State Street Global Advisors is developing a high-yield index fund--the second such fund ever. Bruce Walbridge, high-yield portfolio manager at the Boston-based firm, says the idea for the fund was hatched in the spring. Since then, however, high-yield has been hit hard by market-wide concerns about corporate creditworthiness. As of August 23, high-yield mutual funds had seen 11 consecutive weeks of outflows, according to AMG Data Services. With many credits trading at spreads of 1,000 basis points over Treasuries and yields averaging 14%, Walbridge said investors are more open to the possibility of such a fund than they were in the spring, when spreads were at roughly 700 over. Walbridge says State Street is working with Lehman Brothers to develop a customized index on which to benchmark the fund. He says the index will be publicly released.
Tom Parker, portfolio manager at Barclays Global Investors in San Francisco, the first firm to create a high-yield index fund (BW, 6/5/00), says high-yield index funds are extremely difficult to create, because junk bonds are often illiquid, making it virtually impossible to match a broad-based benchmark index. Despite this, he argues that indexing will become a trend, reasoning that in a rising rate environment, it becomes more difficult to outperform an index. He says junk managers could, in past markets, outperform an index by over-weighting double-B credits, which are more sensitive to Treasuries. "There hasn't been appetite for high-yield index funds. That's going to change. Variance between managers is increasing, and old strategies don't work as well."
At any rate, several high-yield pros reason that the poor returns in high-yield are causing a number of investors to become "closet indexers." One salesman and a portfolio manager say Putnam Investments has gone to more of an indexing approach, where they look to match indices by sector. Steve Peacher, head of high-yield at Putnam, says his firm is not an indexer and looks at indices only as broad measures of market risk concentrations. "We are convinced that the high-yield market remains very security-specific," he says, noting that "if you indexed to the Merrill Lynch index when they put WorldCom in, you would have had 4% of your portfolio pegged to WorldCom and its headlines."

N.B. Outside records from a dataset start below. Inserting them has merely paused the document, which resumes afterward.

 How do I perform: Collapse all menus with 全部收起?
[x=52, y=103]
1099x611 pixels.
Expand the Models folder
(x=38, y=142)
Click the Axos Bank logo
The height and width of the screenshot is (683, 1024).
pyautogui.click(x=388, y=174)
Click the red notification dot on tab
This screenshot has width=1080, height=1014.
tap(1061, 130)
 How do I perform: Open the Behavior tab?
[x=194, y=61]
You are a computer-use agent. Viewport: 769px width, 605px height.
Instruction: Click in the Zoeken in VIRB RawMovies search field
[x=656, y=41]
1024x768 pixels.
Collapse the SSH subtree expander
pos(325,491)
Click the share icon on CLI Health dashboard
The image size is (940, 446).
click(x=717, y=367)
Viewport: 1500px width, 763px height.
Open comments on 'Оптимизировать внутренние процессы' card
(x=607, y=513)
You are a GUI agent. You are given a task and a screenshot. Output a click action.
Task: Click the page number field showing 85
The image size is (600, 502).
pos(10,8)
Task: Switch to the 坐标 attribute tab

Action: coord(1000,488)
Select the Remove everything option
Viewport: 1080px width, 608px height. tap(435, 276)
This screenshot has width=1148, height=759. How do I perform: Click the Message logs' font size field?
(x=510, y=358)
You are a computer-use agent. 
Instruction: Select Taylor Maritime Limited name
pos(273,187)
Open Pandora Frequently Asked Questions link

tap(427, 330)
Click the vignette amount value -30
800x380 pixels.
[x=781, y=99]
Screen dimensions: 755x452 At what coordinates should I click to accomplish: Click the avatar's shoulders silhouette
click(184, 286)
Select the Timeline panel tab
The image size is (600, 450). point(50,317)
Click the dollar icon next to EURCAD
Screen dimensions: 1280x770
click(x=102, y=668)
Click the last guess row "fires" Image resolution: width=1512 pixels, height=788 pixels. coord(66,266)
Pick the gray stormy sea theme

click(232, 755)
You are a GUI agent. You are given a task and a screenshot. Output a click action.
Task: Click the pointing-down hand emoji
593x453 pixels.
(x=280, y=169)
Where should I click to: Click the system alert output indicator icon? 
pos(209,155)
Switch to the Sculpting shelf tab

State Street's Walbridge says that a primary difference between the SSGA fund and Barclays' will be nature of the index tracked. He says SSGA's index will be "rules based," excluding, for example, companies that do not have at least $400 million in total debt outstanding, triple-C ratings and that are not outstanding for at least three months. Barclays' Parker says his firm places a premium on liquidity, so it benchmarks off a smaller, much more liquid index, the Morgan Stanley Core 250.